- _THE EXERCISE_
Reproduce verbatim the lines of the material from the line containing "C in Confronting" through the line containing "pos(323,317)", both of those lines included.

- _LISTING_
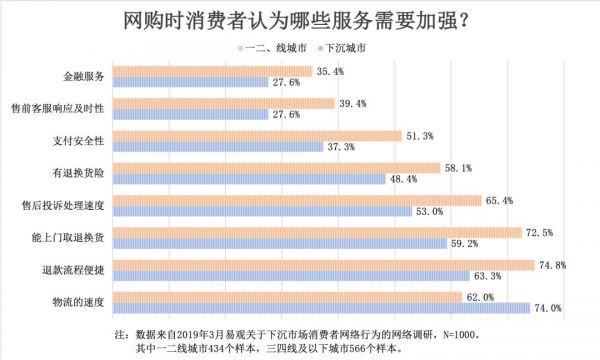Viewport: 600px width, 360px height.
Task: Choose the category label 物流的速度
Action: pyautogui.click(x=81, y=299)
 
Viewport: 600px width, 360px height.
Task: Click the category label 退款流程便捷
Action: pyautogui.click(x=78, y=267)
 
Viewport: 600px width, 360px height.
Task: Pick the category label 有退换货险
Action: pyautogui.click(x=81, y=172)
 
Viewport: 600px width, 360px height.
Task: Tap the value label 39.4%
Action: pyautogui.click(x=353, y=103)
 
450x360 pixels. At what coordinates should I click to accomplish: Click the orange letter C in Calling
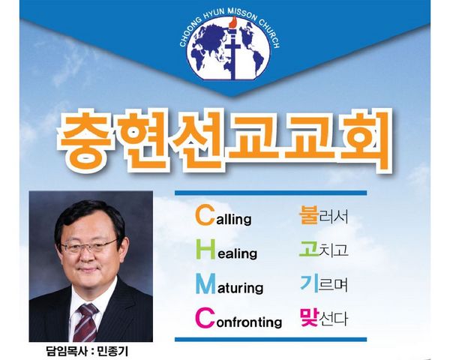pos(205,215)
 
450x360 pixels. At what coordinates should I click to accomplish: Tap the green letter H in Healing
pos(206,250)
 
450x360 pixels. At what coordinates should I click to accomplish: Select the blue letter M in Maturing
pos(206,284)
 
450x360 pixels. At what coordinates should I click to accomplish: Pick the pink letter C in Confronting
pos(205,318)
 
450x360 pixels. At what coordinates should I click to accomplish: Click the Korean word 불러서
pos(323,215)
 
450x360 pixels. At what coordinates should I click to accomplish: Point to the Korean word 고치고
pos(323,249)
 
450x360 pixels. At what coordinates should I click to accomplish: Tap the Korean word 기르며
pos(324,284)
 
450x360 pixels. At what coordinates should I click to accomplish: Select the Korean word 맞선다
pos(323,317)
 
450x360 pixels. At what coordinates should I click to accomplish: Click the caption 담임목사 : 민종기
pos(87,351)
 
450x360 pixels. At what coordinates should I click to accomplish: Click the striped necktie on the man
pos(85,322)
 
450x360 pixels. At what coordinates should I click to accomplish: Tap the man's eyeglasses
pos(88,246)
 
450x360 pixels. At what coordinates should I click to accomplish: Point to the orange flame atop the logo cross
pos(234,22)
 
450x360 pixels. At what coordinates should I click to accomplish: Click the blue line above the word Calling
pos(271,193)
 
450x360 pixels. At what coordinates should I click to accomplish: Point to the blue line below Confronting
pos(271,339)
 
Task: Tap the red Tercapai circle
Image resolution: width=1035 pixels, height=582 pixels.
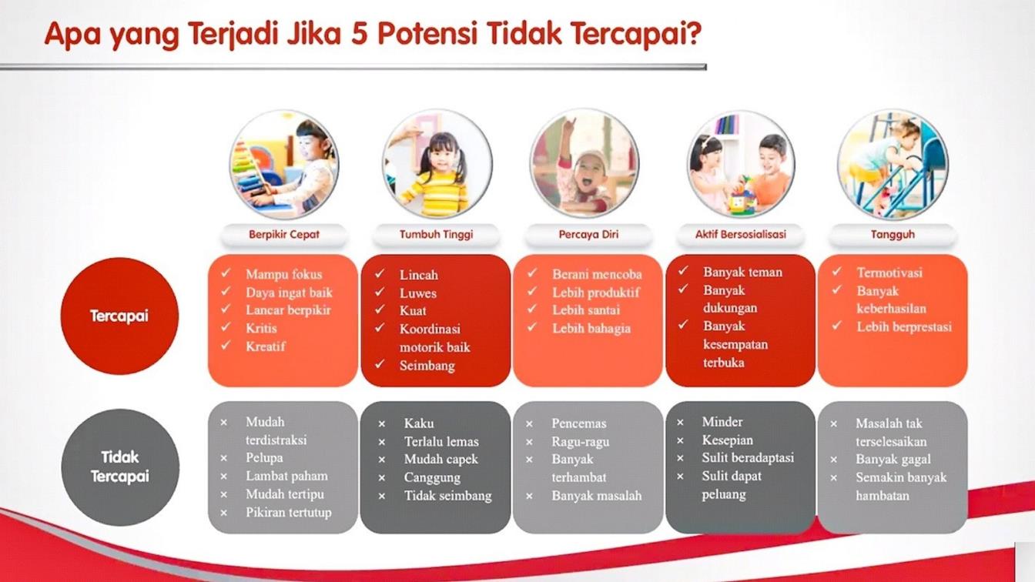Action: tap(119, 316)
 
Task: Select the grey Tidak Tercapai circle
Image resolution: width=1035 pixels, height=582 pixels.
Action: tap(119, 467)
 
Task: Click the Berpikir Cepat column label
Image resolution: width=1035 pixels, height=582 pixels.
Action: tap(283, 234)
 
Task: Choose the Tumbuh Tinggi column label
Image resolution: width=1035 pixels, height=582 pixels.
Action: tap(436, 234)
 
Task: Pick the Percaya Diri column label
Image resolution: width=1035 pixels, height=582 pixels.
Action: tap(588, 234)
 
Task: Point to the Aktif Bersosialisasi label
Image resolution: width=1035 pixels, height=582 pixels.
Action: tap(741, 234)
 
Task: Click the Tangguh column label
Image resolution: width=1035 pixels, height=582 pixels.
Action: tap(893, 234)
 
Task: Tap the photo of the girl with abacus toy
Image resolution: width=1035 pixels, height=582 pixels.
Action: tap(283, 165)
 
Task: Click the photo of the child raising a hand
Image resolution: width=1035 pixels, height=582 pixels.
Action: tap(584, 165)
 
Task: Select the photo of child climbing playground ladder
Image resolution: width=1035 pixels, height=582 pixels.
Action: tap(893, 165)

- _WRITTEN SOLUTION_
450x360 pixels. At what coordinates should I click to accomplish: Pick the pink letter C in Confronting
pos(205,318)
 
450x360 pixels. At what coordinates should I click to accomplish: Click the Korean word 불러서
pos(323,215)
 
450x360 pixels. At what coordinates should I click to accomplish: Point to the Korean word 고치고
pos(323,249)
 
450x360 pixels. At what coordinates should I click to accomplish: Tap the Korean word 기르며
pos(324,284)
 
450x360 pixels. At what coordinates should I click to accomplish: Select the Korean word 맞선다
pos(323,317)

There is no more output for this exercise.